### [GOAL OF THE EXERCISE]
Return exactly the line that contains "GIFTS (607, 174)" and all lines beneath it in the entries, through the very last one.

### [RECORD EXCERPTS]
+ + + + + + +
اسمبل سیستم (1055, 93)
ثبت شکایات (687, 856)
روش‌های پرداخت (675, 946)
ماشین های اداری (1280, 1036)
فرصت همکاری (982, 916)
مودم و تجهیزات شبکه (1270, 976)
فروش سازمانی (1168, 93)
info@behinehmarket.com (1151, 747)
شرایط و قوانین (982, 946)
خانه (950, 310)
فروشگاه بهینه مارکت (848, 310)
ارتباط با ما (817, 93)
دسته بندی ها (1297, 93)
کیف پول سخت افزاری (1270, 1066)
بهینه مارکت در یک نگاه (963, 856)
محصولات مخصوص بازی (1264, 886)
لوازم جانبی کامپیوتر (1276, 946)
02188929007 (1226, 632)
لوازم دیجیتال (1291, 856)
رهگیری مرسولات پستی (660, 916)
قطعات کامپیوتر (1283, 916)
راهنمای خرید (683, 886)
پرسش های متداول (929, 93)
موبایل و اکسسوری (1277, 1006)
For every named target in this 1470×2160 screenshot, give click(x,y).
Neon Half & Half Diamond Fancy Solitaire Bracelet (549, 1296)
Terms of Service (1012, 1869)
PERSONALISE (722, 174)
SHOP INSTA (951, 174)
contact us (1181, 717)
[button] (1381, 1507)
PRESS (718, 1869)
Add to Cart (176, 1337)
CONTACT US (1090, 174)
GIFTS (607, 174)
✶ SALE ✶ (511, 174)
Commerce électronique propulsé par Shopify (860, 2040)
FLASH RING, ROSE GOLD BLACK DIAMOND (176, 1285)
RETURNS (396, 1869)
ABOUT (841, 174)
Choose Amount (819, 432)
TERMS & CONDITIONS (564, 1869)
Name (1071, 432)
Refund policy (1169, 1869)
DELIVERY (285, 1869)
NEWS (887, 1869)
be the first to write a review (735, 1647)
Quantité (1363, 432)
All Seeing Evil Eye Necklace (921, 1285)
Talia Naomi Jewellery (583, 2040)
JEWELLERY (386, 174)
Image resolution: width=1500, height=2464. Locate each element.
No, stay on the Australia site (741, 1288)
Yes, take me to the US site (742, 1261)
+ + + + + + +
### [RESULT OF THIS TASK]
GIFTS (607, 174)
✶ SALE ✶ (511, 174)
Commerce électronique propulsé par Shopify (860, 2040)
FLASH RING, ROSE GOLD BLACK DIAMOND (176, 1285)
RETURNS (396, 1869)
ABOUT (841, 174)
Choose Amount (819, 432)
TERMS & CONDITIONS (564, 1869)
Name (1071, 432)
Refund policy (1169, 1869)
DELIVERY (285, 1869)
NEWS (887, 1869)
be the first to write a review (735, 1647)
Quantité (1363, 432)
All Seeing Evil Eye Necklace (921, 1285)
Talia Naomi Jewellery (583, 2040)
JEWELLERY (386, 174)
Image resolution: width=1500, height=2464. Locate each element.
No, stay on the Australia site (741, 1288)
Yes, take me to the US site (742, 1261)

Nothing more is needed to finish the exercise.